Let's slap ENCODE around some more

Since we still have someone arguing poorly for the virtues of the ENCODE project, I thought it might be worthwhile to go straight to the source and and cite an ENCODE project paper, Defining functional DNA elements in the human genome. It is a bizarre thing that actually makes the case for rejecting the idea of high degrees of functionality, which is a good approach, since it demonstrates that they've at least seen the arguments against them. But then it sails blithely past those objections to basically declare that we should just ignore the evolutionary evidence.

Here's the paragraph where they discuss the idea that most of the genome is non-functional.

Case for Abundant Junk DNA. The possibility that much of a complex genome could be nonfunctional was raised decades ago. The C-value paradox refers to the observation that genome size does not correlate with perceived organismal complexity and that even closely related species can have vastly different genome sizes. The estimated mutation rate in protein-coding genes suggested that only up to ∼20% of the nucleotides in the human genome can be selectively maintained, as the mutational burden would be otherwise too large. The term “junk DNA” was coined to refer to the majority of the rest of the genome, which represent segments of neutrally evolving DNA. More recent work in population genetics has further developed this idea by emphasizing how the low effective population size of large-bodied eukaryotes leads to less efficient natural selection, permitting proliferation of transposable elements and other neutrally evolving DNA. If repetitive DNA elements could be equated with nonfunctional DNA, then one would surmise that the human genome contains vast nonfunctional regions because nearly 50% of nucleotides in the human genome are readily recognizable as repeat elements, often of high degeneracy. Moreover, comparative genomics studies have found that only 5% of mammalian genomes are under strong evolutionary constraint across multiple species (e.g., human, mouse, and dog).

Yes, that's part of it: it is theoretically extremely difficult to justify high levels of function in the genome -- the genetic load would be simply too high. We also see that much of the genome is not conserved, suggesting that it isn't maintained by selection. Not mentioned, though, are other observations, such as the extreme variability in genome size between closely related species that does not seem to be correlated with complexity or function at all, or that much "junk" DNA can be deleted without any apparent phenotypic effect. It's very clear to anyone with any appreciation of evolutionary constraints at all that the genome is largely non-functional, both on theoretical and empirical grounds.

Their next paragraph summarizes their argument for nearly universal function. It's strange because it is so orthogonal to the previous paragraph: I'd expect at least some token effort would be made to address the constraints imposed by the evolutionary perspective, but no…the authors make no effort at all to reconcile what evolutionary biologists have said with what they claim to have discovered.

That's just weird.

Here's their argument: most of the genome gets biochemically modified to some degree and for some of the time.

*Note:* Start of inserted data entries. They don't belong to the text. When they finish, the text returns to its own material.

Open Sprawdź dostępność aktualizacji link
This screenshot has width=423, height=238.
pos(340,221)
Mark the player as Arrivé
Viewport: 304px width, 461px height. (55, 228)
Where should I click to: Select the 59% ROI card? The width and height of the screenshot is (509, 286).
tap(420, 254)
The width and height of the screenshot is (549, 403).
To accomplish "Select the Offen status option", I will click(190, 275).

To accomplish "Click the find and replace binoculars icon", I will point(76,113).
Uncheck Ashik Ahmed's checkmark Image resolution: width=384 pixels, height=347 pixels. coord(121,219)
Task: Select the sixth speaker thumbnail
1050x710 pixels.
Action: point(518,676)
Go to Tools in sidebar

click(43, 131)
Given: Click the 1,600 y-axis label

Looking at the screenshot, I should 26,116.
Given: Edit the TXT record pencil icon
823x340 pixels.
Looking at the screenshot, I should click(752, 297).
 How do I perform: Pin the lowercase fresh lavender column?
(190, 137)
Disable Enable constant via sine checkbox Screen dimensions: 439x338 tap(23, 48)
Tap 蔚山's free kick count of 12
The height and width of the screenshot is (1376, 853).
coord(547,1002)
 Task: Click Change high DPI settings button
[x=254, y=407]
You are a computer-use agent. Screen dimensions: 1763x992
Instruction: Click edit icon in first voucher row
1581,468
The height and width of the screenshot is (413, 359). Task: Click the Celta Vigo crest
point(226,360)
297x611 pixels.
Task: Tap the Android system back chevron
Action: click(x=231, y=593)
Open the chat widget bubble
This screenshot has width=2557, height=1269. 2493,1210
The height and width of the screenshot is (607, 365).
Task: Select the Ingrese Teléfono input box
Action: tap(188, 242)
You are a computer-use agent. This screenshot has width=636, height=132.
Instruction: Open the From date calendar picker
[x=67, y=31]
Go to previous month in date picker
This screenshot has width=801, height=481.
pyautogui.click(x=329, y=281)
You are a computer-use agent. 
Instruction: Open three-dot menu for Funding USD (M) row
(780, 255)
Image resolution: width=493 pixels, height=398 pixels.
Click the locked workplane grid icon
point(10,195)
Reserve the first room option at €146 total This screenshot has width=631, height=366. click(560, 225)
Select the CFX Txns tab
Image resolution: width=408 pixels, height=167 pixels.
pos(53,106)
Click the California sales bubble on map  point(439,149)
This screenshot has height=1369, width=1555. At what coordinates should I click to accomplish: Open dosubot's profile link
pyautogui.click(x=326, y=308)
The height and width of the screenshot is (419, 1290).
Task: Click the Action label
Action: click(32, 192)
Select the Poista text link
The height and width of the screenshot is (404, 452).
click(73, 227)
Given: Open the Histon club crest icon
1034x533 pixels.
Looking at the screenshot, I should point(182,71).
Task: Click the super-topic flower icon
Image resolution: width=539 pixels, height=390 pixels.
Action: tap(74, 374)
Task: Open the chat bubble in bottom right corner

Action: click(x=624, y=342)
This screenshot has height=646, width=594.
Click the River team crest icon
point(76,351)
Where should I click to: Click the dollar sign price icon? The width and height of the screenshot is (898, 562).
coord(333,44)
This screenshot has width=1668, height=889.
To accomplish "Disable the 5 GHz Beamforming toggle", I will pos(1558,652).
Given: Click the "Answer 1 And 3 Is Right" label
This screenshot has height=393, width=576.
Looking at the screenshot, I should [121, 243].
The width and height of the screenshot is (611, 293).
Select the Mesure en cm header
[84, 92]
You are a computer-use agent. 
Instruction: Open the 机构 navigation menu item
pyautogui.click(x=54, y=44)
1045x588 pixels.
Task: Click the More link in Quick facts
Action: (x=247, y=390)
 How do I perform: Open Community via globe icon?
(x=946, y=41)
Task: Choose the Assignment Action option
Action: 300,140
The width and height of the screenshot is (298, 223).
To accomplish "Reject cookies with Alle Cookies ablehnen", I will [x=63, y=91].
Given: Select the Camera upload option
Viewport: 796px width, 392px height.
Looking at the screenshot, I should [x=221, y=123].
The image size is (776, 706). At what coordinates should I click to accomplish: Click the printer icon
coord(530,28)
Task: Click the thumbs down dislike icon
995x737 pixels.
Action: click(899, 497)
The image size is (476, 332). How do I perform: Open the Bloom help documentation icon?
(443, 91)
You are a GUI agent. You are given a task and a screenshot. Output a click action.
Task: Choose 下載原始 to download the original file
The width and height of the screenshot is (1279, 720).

Case for Abundant Functional Genomic Elements. Genome-wide biochemical studies, including recent reports from ENCODE, have revealed pervasive activity over an unexpectedly large fraction of the genome, including noncoding and nonconserved regions and repeat elements. Such results greatly increase upper bound estimates of candidate functional sequences. Many human genomic regions previously assumed to be nonfunctional have recently been found to be teeming with biochemical activity, including portions of repeat elements, which can be bound by transcription factors and transcribed, and are thought to sometimes be exapted into novel regulatory regions. Outside the 1.5% of the genome covered by protein-coding sequence, 11% of the genome is associated with motifs in transcription factor-bound regions or high-resolution DNase footprints in one or more cell types, indicative of direct contact by regulatory proteins. Transcription factor occupancy and nucleosome-resolution DNase hypersensitivity maps overlap greatly and each cover approximately 15% of the genome. In aggregate, histone modifications associated with promoters or enhancers mark ∼20% of the genome, whereas a third of the genome is marked by modifications associated with transcriptional elongation. Over half of the genome has at least one repressive histone mark. In agreement with prior findings of pervasive transcription, ENCODE maps of polyadenylated and total RNA cover in total more than 75% of the genome. These already large fractions may be underestimates, as only a subset of cell states have been assayed. However, for multiple reasons discussed below, it remains unclear what proportion of these biochemically annotated regions serve specific functions.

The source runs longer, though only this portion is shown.